Companies will manufacture and sell the drug at a fraction of Synagis's Canadian price. The companies will be allowed to sell within their region initially and add a percentage for profit, but the WHO has final say on how much is too much.

"We think a reasonable markup is about 10 per cent," said Erin Sparrow, of the WHO's Technology Transfer Initiative in Geneva. "So you would still get something for under $300 US for the full treatment, compared to $10,000." 

But Sparrow says none of this drug development effort would be necessary if the price of Synagis was lower, at least in developing countries.

The chair of the Utrecht Centre for Affordable Biotherapeutics, working in partnership with the WHO on the program, would much rather see the manufacturer and marketer of the drug simply agree to make it less expensive.

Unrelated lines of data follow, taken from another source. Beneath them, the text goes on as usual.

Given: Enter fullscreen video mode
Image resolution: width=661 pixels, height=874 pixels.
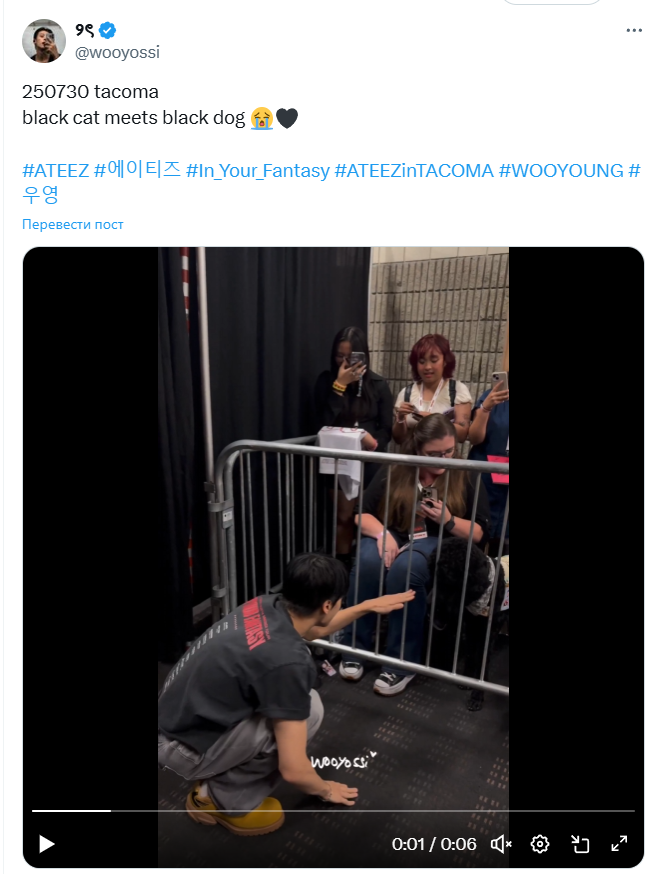Looking at the screenshot, I should tap(619, 844).
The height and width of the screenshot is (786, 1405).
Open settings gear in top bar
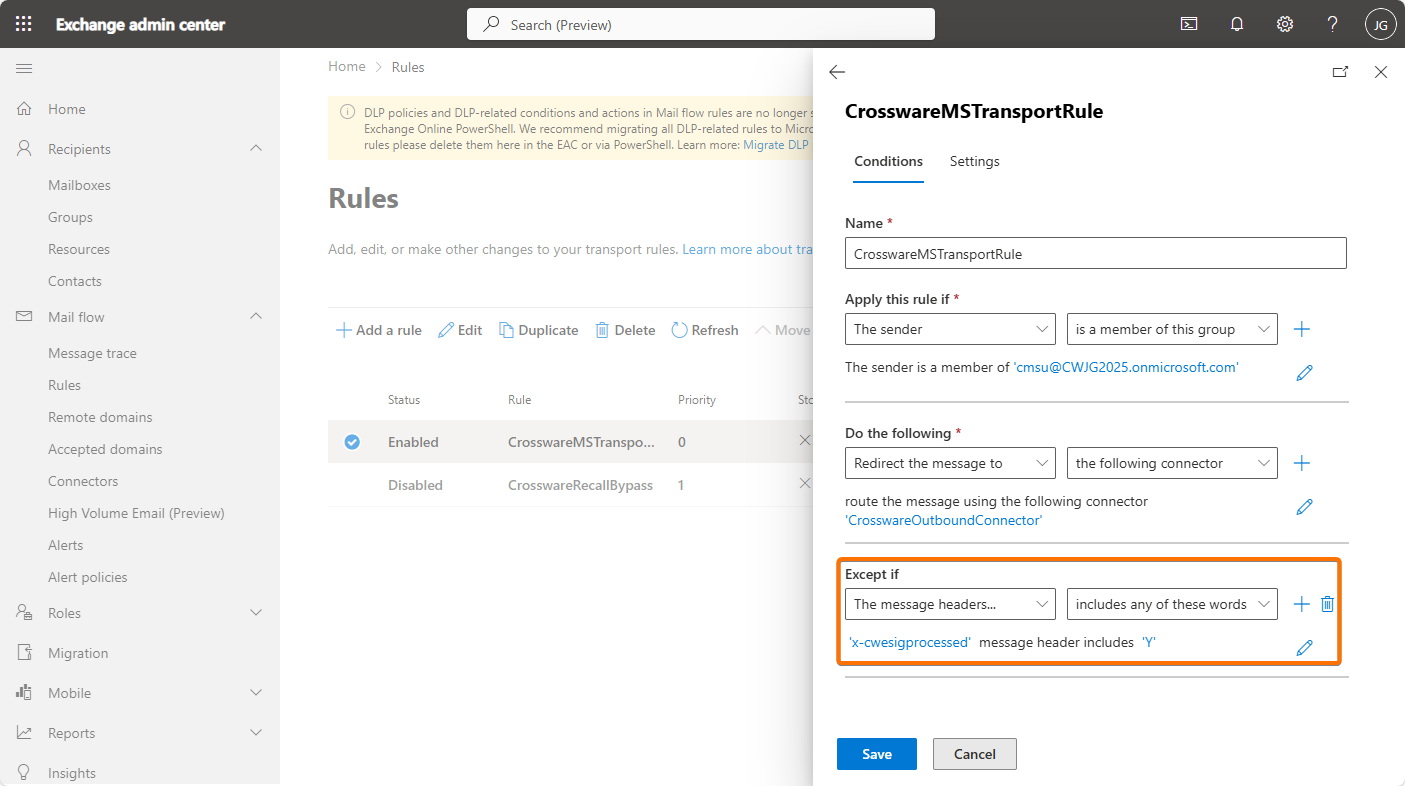[x=1285, y=24]
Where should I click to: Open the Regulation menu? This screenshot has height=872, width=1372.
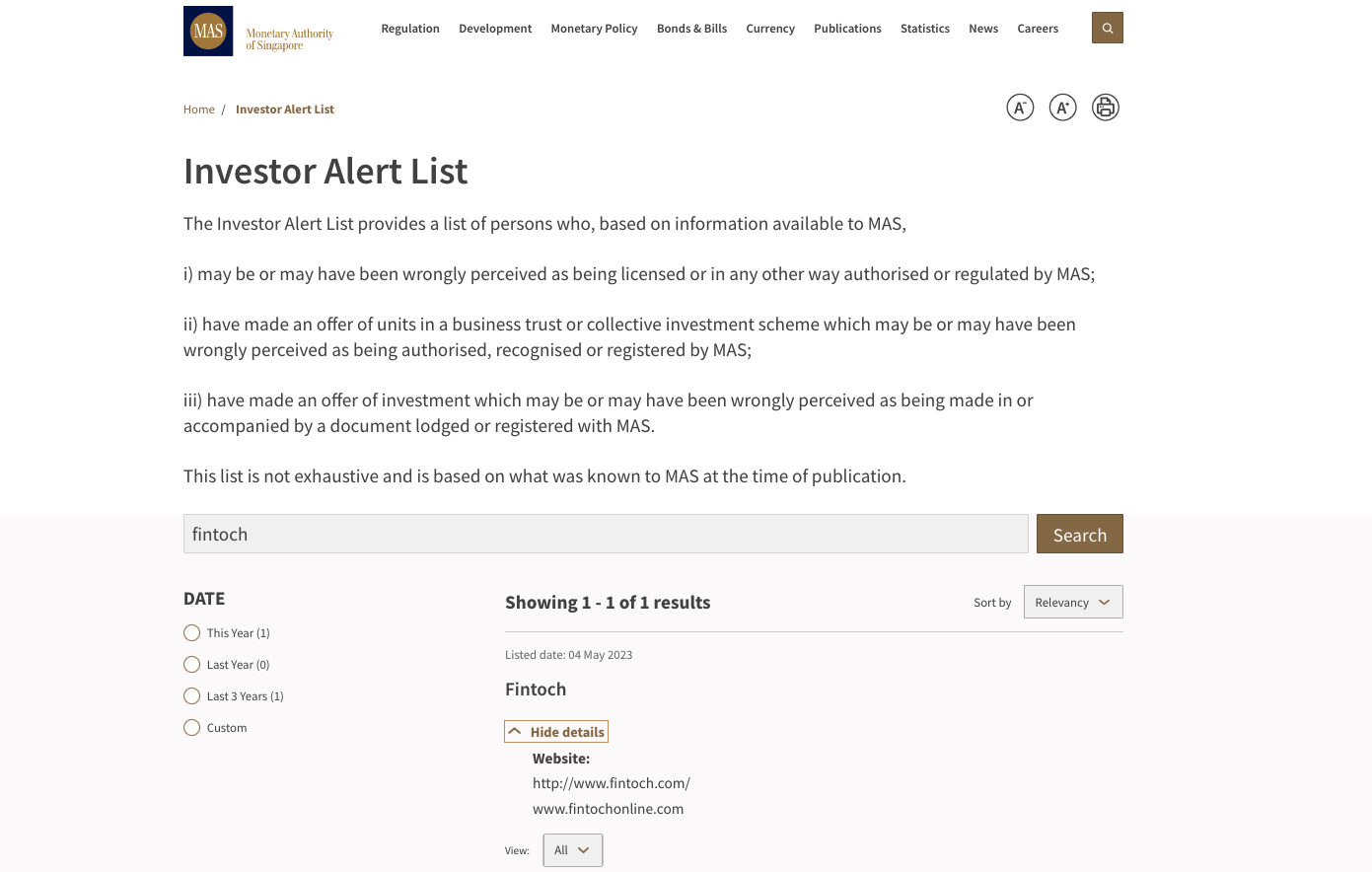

"That's much easier, isn't it? Then we don't have to spend resources on [development]," said Prof. Han van den Bosch.

Palivizumab was originally developed in the U.S. by MedImmune, which is now owned by Astra Zeneca. But AbbVie is licensed to market the drug outside the U.S. Sparrow says both companies were approached about offering a tiered pricing structure to help developing nations. 

"The response we got was that [MedImmune]  had a licensing agreement with AbbVie and that AbbVie were not willing to negotiate," Sparrow said. As for AbbVie, Sparrow said, "We had been told that AbbVie were not willing to discuss it with us."

CBC News asked AbbVie to confirm Sparrow's statements.

The company said in an email: "As AbbVie does not own the IP, you are best to contact AZ MedImmune."

By publication time, AstraZeneca MedImmune had not responded to our request for comment. 

Sparrow said a biosimilar version of palivizumab could be ready for the developing world by 2019.